One of the hallmarks of this nation’s Veterans is a commitment to service, both to the country and to their fellow Veterans. Many Veterans continue their public service by volunteering to participate in VA’s clinical research studies, which make the medical discoveries and innovations that help improve the health and well-being of their fellow Veterans.
Now, a new VA study highlights just how generous Veteran research participants can be. When offered a financial incentive for participating in the survey, more than half of the participants took this study’s unique opportunity to donate the money to a Veteran-focused service organization instead.
“On the 100th anniversary of VA research, this unanticipated finding felt particularly poignant,” wrote study authors Dr. Donna Zulman of the VA Center for Innovation and Implementation in Palo Alto, California, and Dr. Matthew Maciejewski of the VA Center of Innovation to Accelerate Discovery and Practice Transformation in Durham, North Carolina. “The generosity of study participants reflects an ethos of service that is common among Veterans, rooted in their military experience, and inspiring to all those who work in the VA system.”

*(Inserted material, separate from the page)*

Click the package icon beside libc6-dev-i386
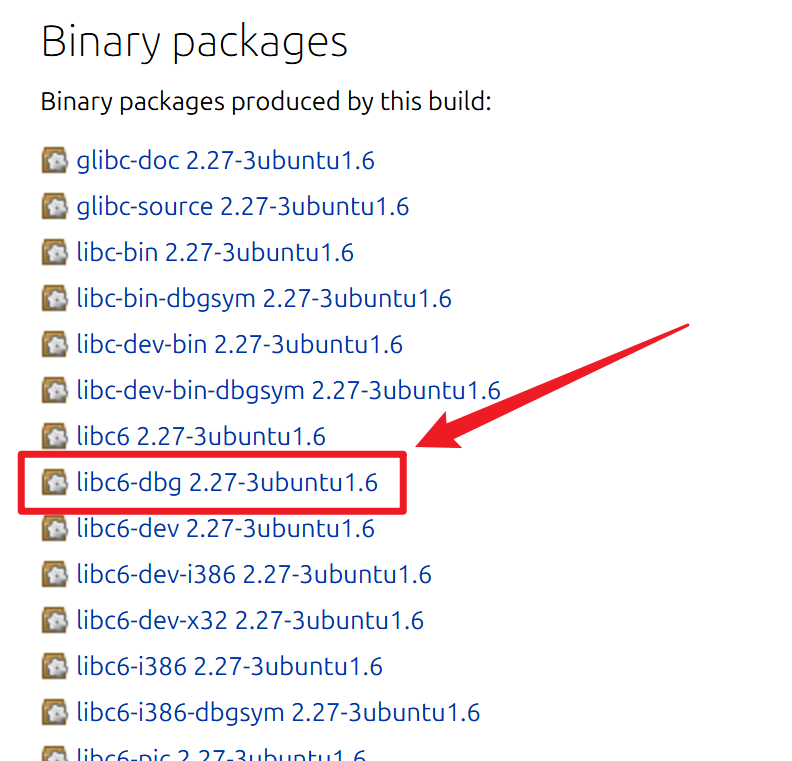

The researchers conducted a survey on social risks with a national sample of more than 3,000 Veterans. Veterans were offered a $10 incentive to participate, a common research practice to boost study numbers. During development of the survey, a Veteran engagement group suggested offering respondents the option of donating their compensation to an organization that supports Veterans.
Coupled with Veteran generosity, this option raised $17,200 in donations for Disabled American Veterans (DAV). Even among Veterans who reported having a financial strain in the survey, a third of them still chose to donate.
The findings demonstrate Veterans’ commitment to serving others who have served, said the researchers. Veterans also reported they are motivated to participate in research, Veteran engagement groups, and other activities that contribute to the benefit of Veterans and their communities.
Veteran volunteers are essential to the VA’s research enterprise. Thousands of Veterans volunteer to participate in research studies each year, and more than a million Veterans have signed up for VA’s Million Veteran Program, the largest genetic research database in the world.
This study’s findings also highlight the value of offering a donation option to encourage research participation.
“Just as the scientific advances achieved through Veterans’ engagement in research benefit the broader population, the actions of Veterans in this study might inspire VA and non-VA researchers to offer donation as an incentive in future studies,” concluded the researchers.
The study results appeared in the journal JAMA Network Open.